Narcotics. Pharmacies and narcotics , the new Bòlit proposal inaugurated on March 11, is a collective show that focuses on drugs understood from as many points of view as artists involved. But it is also, above all, a thesis exposition; that is, rather than a merely observational exploration of the subject, it starts from a clear position on it, and is the concept of narcocapitalism - developed by the Belgian philosopher Laurent de Sutter - understood as a system of self-protection of capitalism to maintain productive individuals by means of narcotic substances, both in their therapeutic and recreational variant. Nevertheless, the team of the exhibition chooses the variation “narcohumanism” to emphasize its human focus on the issue, a point of view that is situated as subversive of the very concept of narcocapitalism: it emphasizes the human experience in instead of the machinery that dissipates the human in a chain of productive beings.
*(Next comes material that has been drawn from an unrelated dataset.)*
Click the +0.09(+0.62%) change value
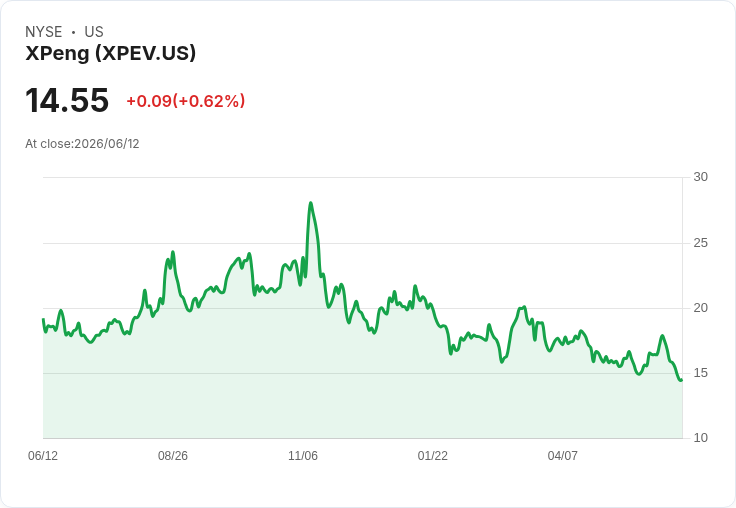Viewport: 736px width, 508px height. [x=186, y=101]
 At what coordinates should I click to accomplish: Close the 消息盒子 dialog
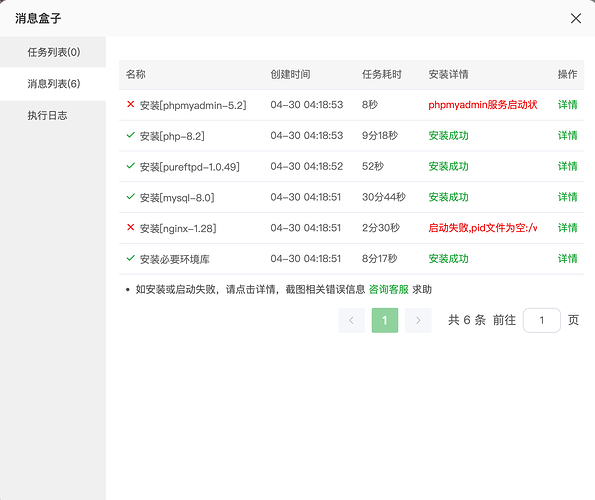tap(576, 18)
The exhibition, curated by Eloy Fernández Porta and Núria Gómez Gabriel, is divided into the Bòlit_LaRambla and Bòlit_PouRodó spaces, between which twelve pieces can be seen, one of which is in both places and consists of an installation. lation of light and binaural sound by Óscar Martín whose purpose is to subject the visitor's experience to a certain subjective deformation. The various works are arranged in both spaces, taking into account whether they focus on the perception of time (Bòlit_LaRambla) or space (Bòlit_PouRodó). However, we can also observe a difference in the type of artistic practices that are presented; while in Bòlit_LaRambla experimental pieces take center stage, mostly with a performative or plastic dimension, Bòlit_PouRodó's work responds to archival practices, which are more neutral and observational, although always conditioned by the look, the selection of the material and the artist's research into it. The Rambla space, therefore, opens the visitor to a series of supposedly intense and compromising experiences that invite him to understand the point of view of the artist and of the subjects subjected to various drug-related processes. Instead, the works of Pou Rodó present studies from outside the phenomenon, offering what we can ultimately understand as graphic information and archival material that should help us to establish a more cerebral look at the issue at hand. As a binomial where the two halves complement each other, the aim is to form a complete visit where the public can make an immersion from various perspectives, offering them the ability to internalize it that suits them best.
Image: Pink Chimera. Trans * Plant installation, 2019. Photo: Axel Heise.